Exercise goal: Where an image occurs, skip it and print the rest of the records verbatim.

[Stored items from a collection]
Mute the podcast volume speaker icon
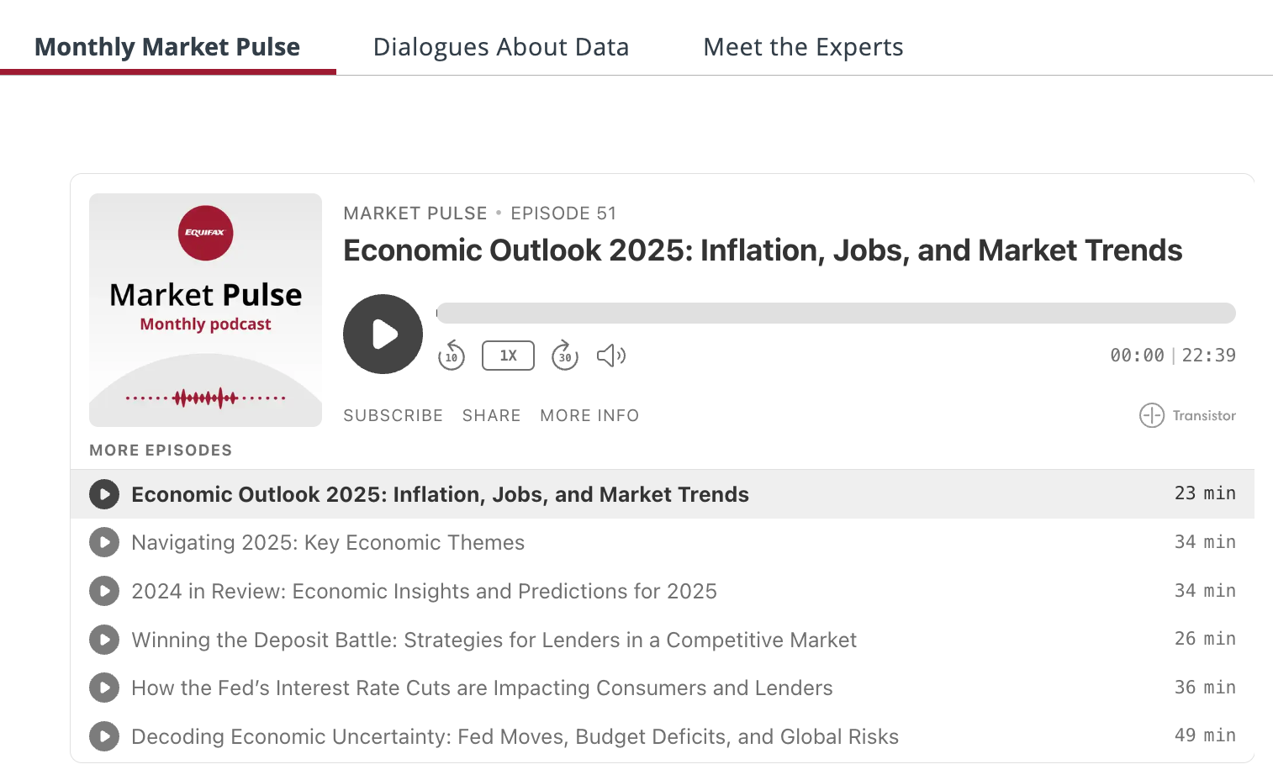 611,356
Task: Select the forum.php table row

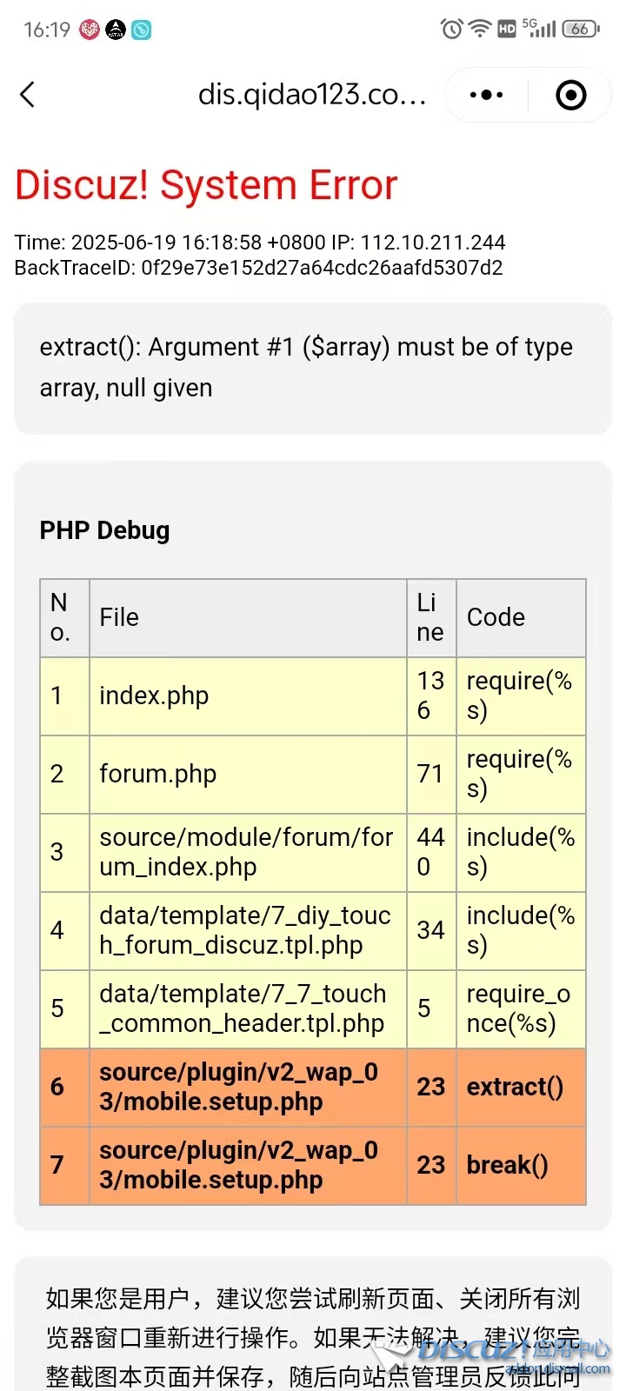Action: 313,775
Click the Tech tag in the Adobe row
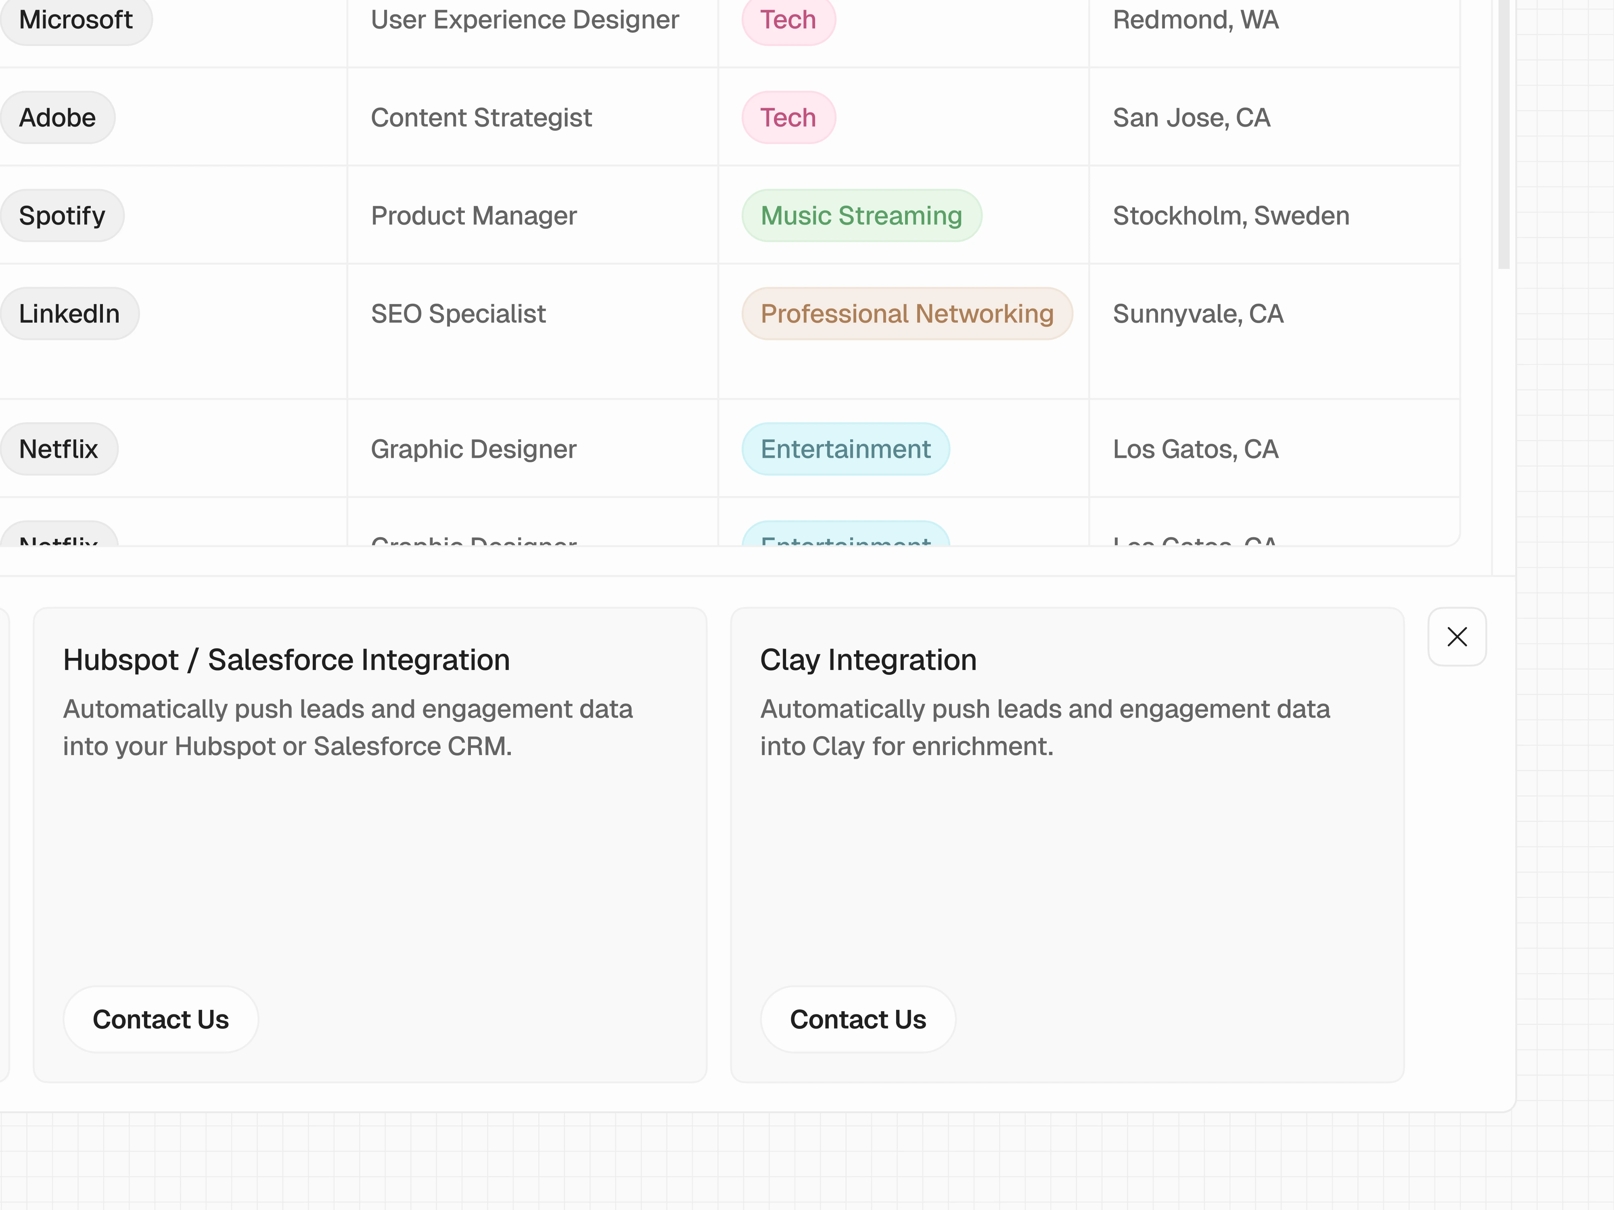The width and height of the screenshot is (1614, 1210). click(x=788, y=117)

Task output:
Mute the podcast volume speaker icon
 611,356
Task: Select the forum.php table row

Action: 313,775
Click the Tech tag in the Adobe row
The width and height of the screenshot is (1614, 1210). click(x=788, y=117)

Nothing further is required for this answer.